私の返事を待つことなくこちらへ覆い被さってくる泉は、「疲れた」という本人の言葉に違わず心なしかぐったりしていた。(無茶するなぁ)こうなると分かっていたからわざわざ言わずにいたというのに、嵐ちゃんも余計なことをしてくれたものだ。
情報の流出元について思索を巡らせれば自ずと導き出される結論。泉の所属するアイドルユニットKnightsで唯一私とも親交のある気の良いイケメンオカマくんは、どういうわけか私の週末の予定をこの恐ろしい幼馴染みにリークしてしまったらしい。

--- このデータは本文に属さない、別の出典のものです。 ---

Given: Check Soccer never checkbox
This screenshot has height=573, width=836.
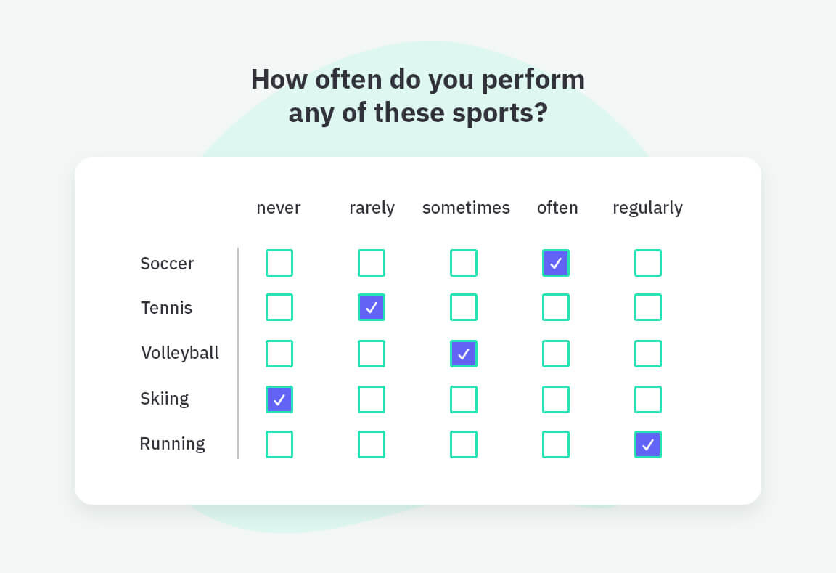Looking at the screenshot, I should tap(279, 262).
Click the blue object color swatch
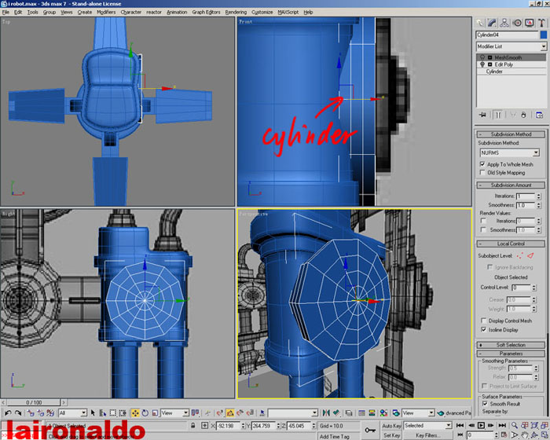Screen dimensions: 550x440 [543, 35]
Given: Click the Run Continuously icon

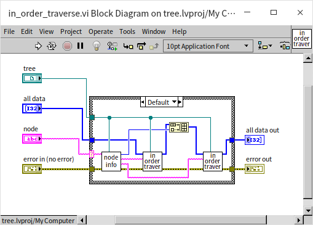Looking at the screenshot, I should pyautogui.click(x=52, y=46).

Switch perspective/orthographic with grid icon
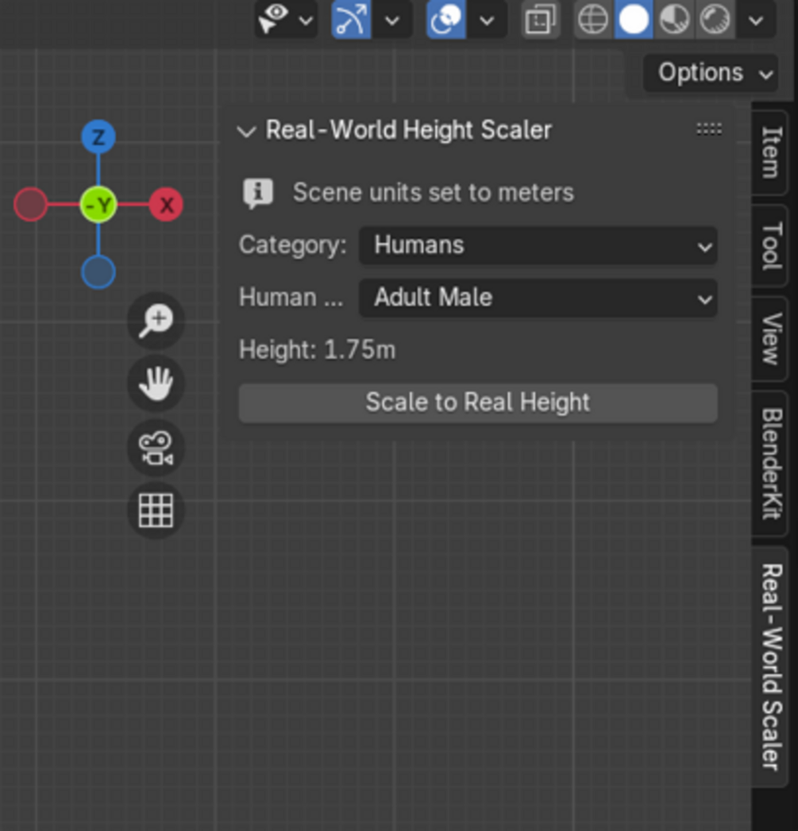[x=156, y=510]
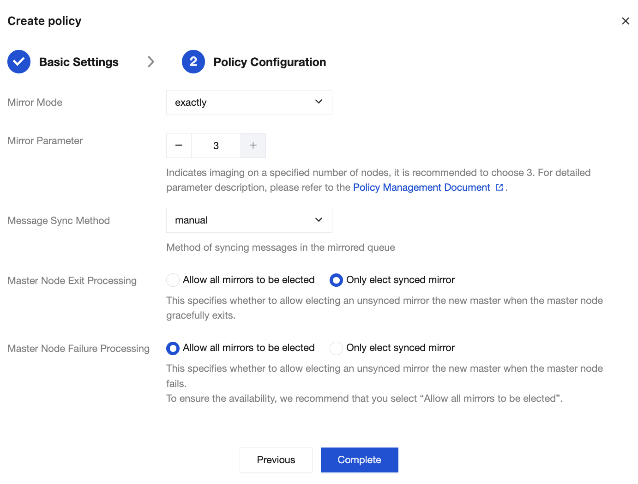Select Only elect synced mirror for Exit Processing

pyautogui.click(x=336, y=280)
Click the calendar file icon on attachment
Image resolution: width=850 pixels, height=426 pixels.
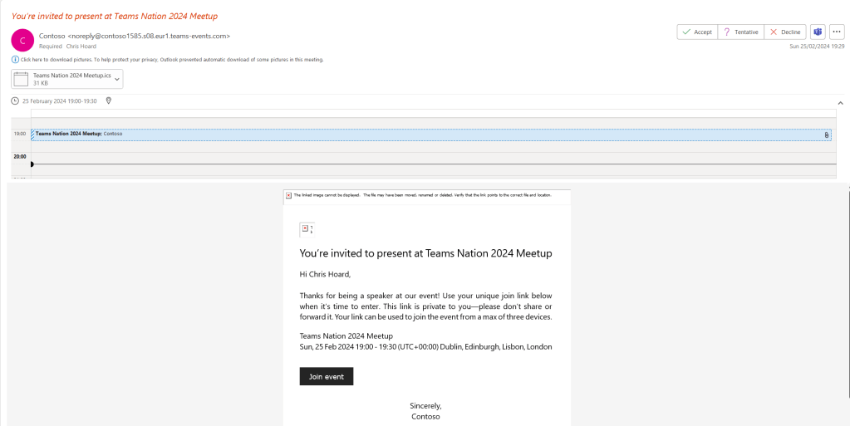[x=22, y=79]
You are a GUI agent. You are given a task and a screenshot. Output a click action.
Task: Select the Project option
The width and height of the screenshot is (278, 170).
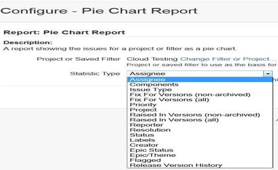[200, 110]

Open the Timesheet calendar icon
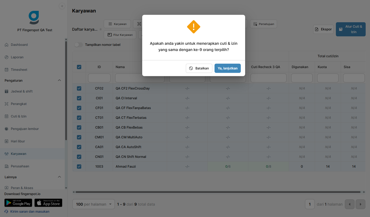[x=7, y=70]
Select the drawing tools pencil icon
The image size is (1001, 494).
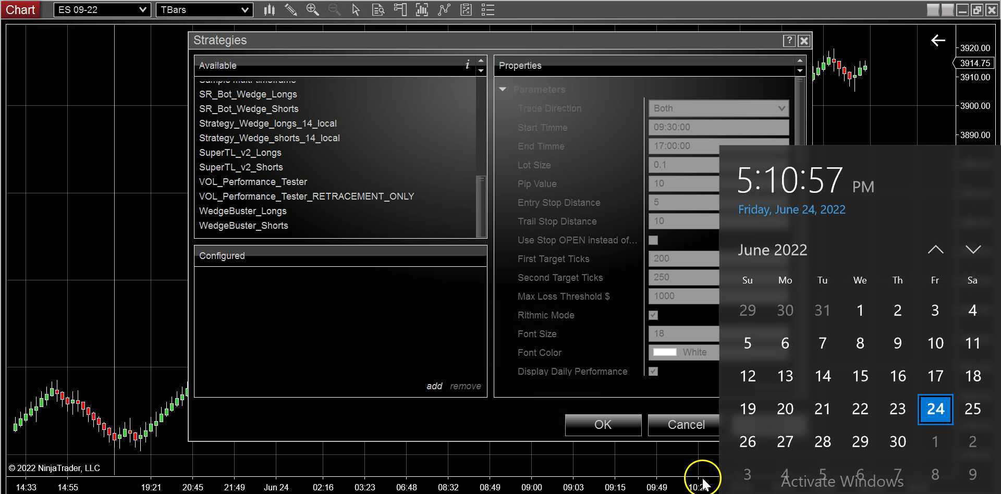(x=291, y=10)
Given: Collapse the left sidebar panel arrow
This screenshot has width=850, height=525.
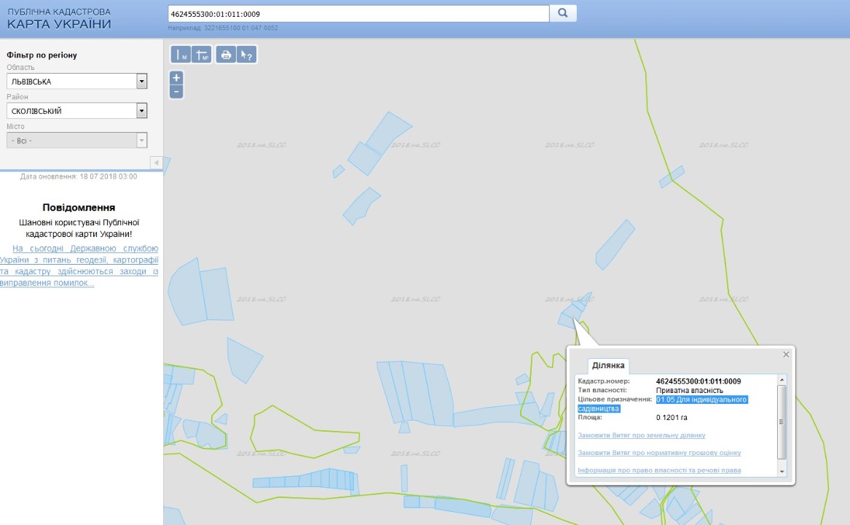Looking at the screenshot, I should tap(155, 161).
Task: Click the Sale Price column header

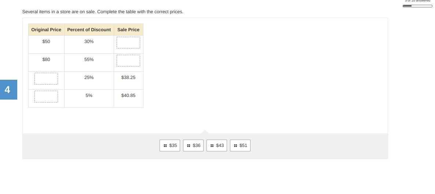Action: (128, 30)
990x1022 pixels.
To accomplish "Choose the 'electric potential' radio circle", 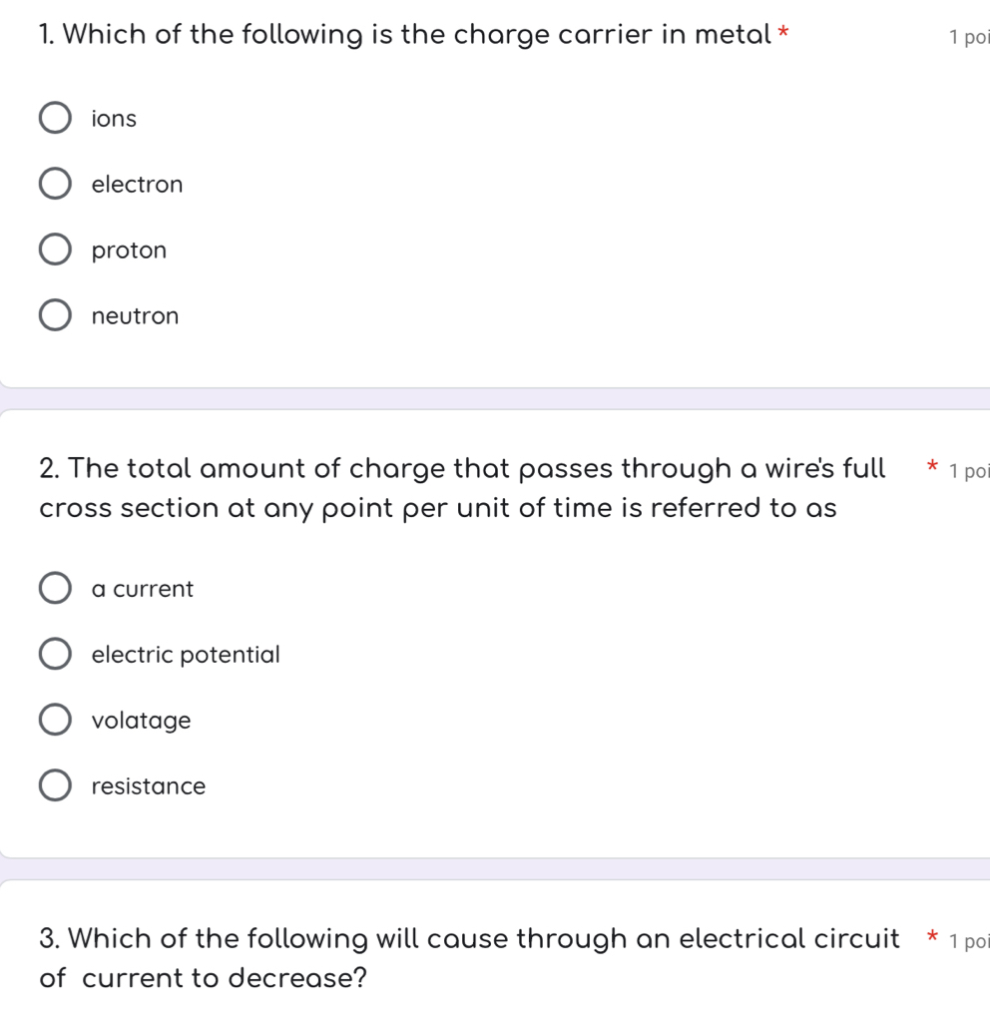I will pyautogui.click(x=55, y=655).
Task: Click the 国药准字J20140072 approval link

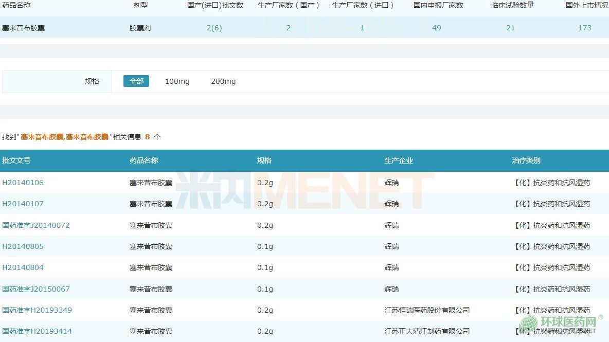Action: pos(36,225)
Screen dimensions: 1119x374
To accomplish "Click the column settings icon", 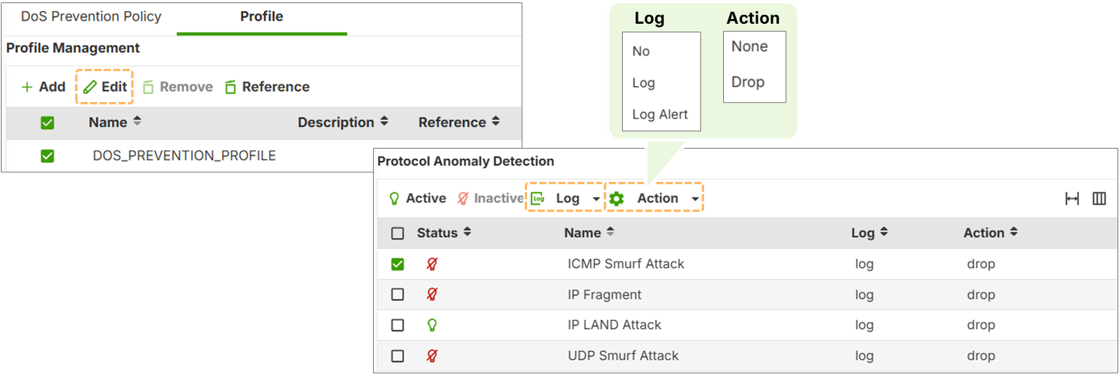I will coord(1098,198).

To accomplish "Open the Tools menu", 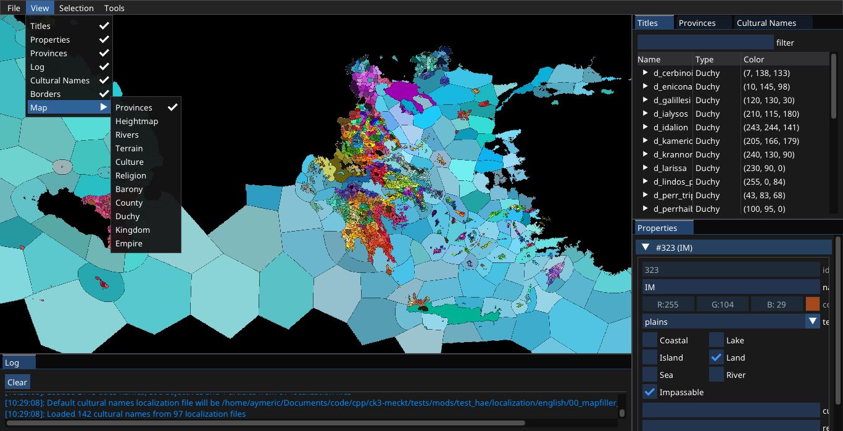I will tap(114, 8).
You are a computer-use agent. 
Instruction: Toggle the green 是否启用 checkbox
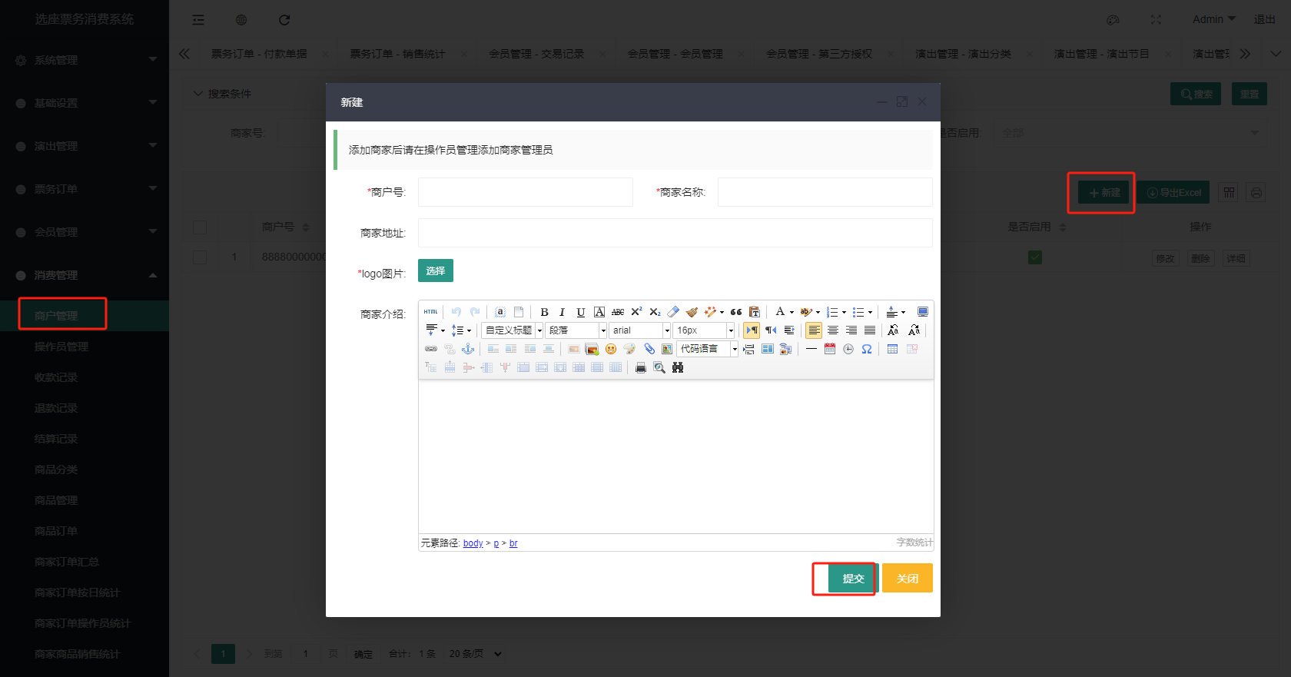point(1035,257)
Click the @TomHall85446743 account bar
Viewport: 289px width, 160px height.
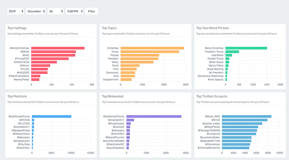click(x=237, y=148)
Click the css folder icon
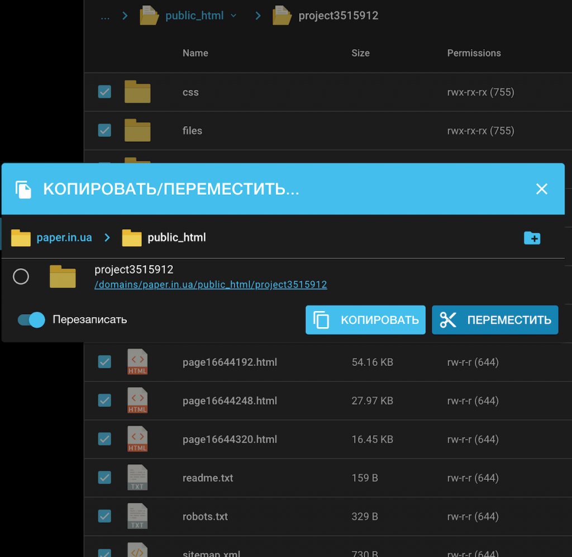 pyautogui.click(x=137, y=92)
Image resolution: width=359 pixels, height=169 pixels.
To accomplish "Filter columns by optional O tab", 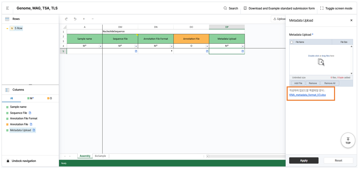I will click(x=49, y=98).
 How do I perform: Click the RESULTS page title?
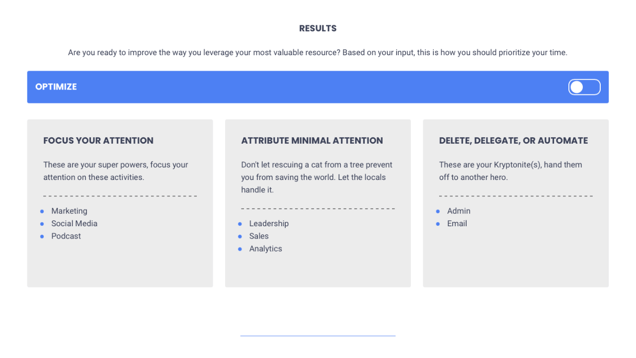pos(318,28)
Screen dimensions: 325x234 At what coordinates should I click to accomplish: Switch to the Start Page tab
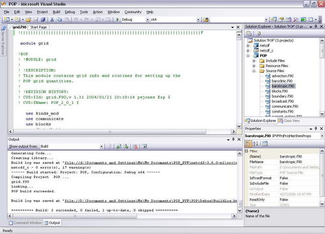point(38,27)
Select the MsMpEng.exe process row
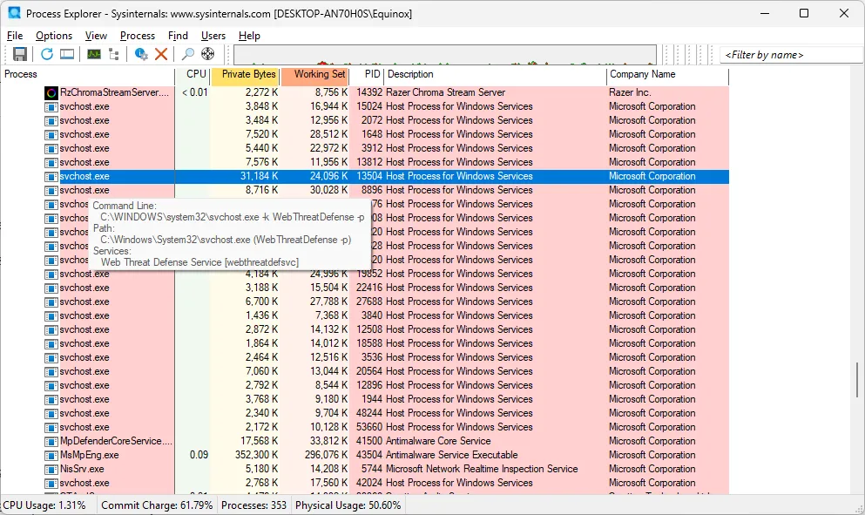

「別に行ったっていいけど。あんまりチヤホヤされてのぼせないでよ。男が興味あるのはあんたじゃなくて、恋愛慣れしてなくてすぐ舞い上がって自分を安売りしちゃう『都合のいい女』なんだからね」

私の肩に顔を埋めたまま、淡々と吐き出される毒。
――いつもこうだ。
中学時代私が男子テニス部のマネージャーに勧誘された時も、高校時代にふたつ年上の先輩から告白された時も、泉は同じことを言った。私が勧誘を断ったあとテニス部は未成年の飲酒喫煙で廃部になって、年上の先輩は私の友達の他に数人の女の子と関係を持っていることがバレてまともな学校生活を送れなくなった。泉はいつも意地悪だけど、その意地悪は全部私のためだった。

「今日、化粧してる?」
「合コンだもん。私だって化粧くらいするよ」

不機嫌そうに眉を寄せながら、顔を上げる。アイロンで巻いている途中だった毛先に指を絡ませて、泉がまっすぐこちらを見つめた。
隠すつもりもないのだろう。だけど、この後に及んで私はまだ、泉の気持ちに気付かないふりをする。(だって、そうでなくちゃ)

「……名前のくせに、生意気」

少し表情が和らいだ。口元へ温かいものが触れた。
ちゅっと押し当てて、すぐに離れる。私のルージュが移った泉の紅い唇。

「俺にしてよ。俺はあんたが先によぼよぼのおばあちゃんになったって、好きでいられる自信あるし」

(こんなこと、もう二度と言って貰えないかも)

その言葉が聞きたくて、今までずっとばかな女のふりを続けていたんだと言ったら、彼はまた怒るだろうか。きっと怒るだろう。だけどそれでも、多分泉は私のことが好きなのだ。
頤に手を添えて、愛を囁く姿は騎士というより絵本に出てくる王子様。ちょっと仏頂面だけど、私みたいな即席のプリンセスにはそれくらいがちょうどいい。

「ねえ、さっさと『うん』って言って。……そしたら、ちゃぁんと幸せにしてあげるから」

めくるめく恋じゃなくてもよかった。
ガラスの靴もカボチャの馬車もない。けれど間違いなく、今日は私の人生で、一番素敵な金曜日だから。